▸ **Work order**
Return every line from the records below that has the word "agent".

::::::

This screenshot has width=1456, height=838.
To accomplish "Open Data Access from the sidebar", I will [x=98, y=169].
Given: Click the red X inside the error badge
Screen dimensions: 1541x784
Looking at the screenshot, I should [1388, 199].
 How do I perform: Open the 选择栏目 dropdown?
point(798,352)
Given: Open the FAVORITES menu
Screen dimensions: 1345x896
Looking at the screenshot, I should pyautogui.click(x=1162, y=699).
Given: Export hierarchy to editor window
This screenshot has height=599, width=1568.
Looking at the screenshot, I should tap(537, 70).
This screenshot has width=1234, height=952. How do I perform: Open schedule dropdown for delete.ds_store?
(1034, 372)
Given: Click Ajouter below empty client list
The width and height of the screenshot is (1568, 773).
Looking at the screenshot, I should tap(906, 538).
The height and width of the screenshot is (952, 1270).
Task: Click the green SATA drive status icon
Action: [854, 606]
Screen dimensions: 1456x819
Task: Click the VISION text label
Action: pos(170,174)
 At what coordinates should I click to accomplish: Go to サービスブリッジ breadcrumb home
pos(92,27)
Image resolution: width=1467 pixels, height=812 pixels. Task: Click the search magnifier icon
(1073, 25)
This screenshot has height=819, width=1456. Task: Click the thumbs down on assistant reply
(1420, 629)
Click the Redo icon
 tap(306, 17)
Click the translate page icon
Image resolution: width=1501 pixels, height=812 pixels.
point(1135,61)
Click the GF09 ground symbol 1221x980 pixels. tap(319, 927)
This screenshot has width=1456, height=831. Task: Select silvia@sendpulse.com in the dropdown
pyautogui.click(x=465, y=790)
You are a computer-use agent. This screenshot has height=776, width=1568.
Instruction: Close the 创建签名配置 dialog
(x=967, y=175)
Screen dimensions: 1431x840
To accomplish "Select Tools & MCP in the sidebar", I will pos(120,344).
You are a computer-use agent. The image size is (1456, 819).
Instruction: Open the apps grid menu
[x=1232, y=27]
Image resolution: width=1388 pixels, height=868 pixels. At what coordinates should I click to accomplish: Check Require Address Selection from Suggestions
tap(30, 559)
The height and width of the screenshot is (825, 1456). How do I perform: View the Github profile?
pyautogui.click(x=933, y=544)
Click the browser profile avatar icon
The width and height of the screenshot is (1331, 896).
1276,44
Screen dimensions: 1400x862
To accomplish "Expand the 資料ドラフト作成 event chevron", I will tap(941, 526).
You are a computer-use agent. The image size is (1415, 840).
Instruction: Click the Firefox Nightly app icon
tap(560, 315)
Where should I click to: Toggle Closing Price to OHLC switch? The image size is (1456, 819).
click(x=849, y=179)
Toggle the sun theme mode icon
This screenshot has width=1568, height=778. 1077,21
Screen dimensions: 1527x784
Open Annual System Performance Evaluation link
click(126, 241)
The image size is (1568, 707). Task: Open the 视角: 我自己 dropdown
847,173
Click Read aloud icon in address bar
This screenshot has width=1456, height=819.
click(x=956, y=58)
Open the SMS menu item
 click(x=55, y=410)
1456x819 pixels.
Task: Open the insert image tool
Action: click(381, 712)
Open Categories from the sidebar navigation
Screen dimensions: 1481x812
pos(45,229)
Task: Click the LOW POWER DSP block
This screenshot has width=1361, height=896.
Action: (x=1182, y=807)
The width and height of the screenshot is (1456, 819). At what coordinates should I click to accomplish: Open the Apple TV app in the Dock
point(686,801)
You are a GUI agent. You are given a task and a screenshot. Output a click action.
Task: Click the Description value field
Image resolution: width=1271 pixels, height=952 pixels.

::::::

▸ **Answer for this exercise**
You are a computer-use agent. This screenshot has height=776, width=1568.
You are a computer-use agent. The image size is (1456, 819).
You are a computer-use agent. The image size is (1415, 840).
You are a GUI agent. You are given a task and a screenshot. Output a click action.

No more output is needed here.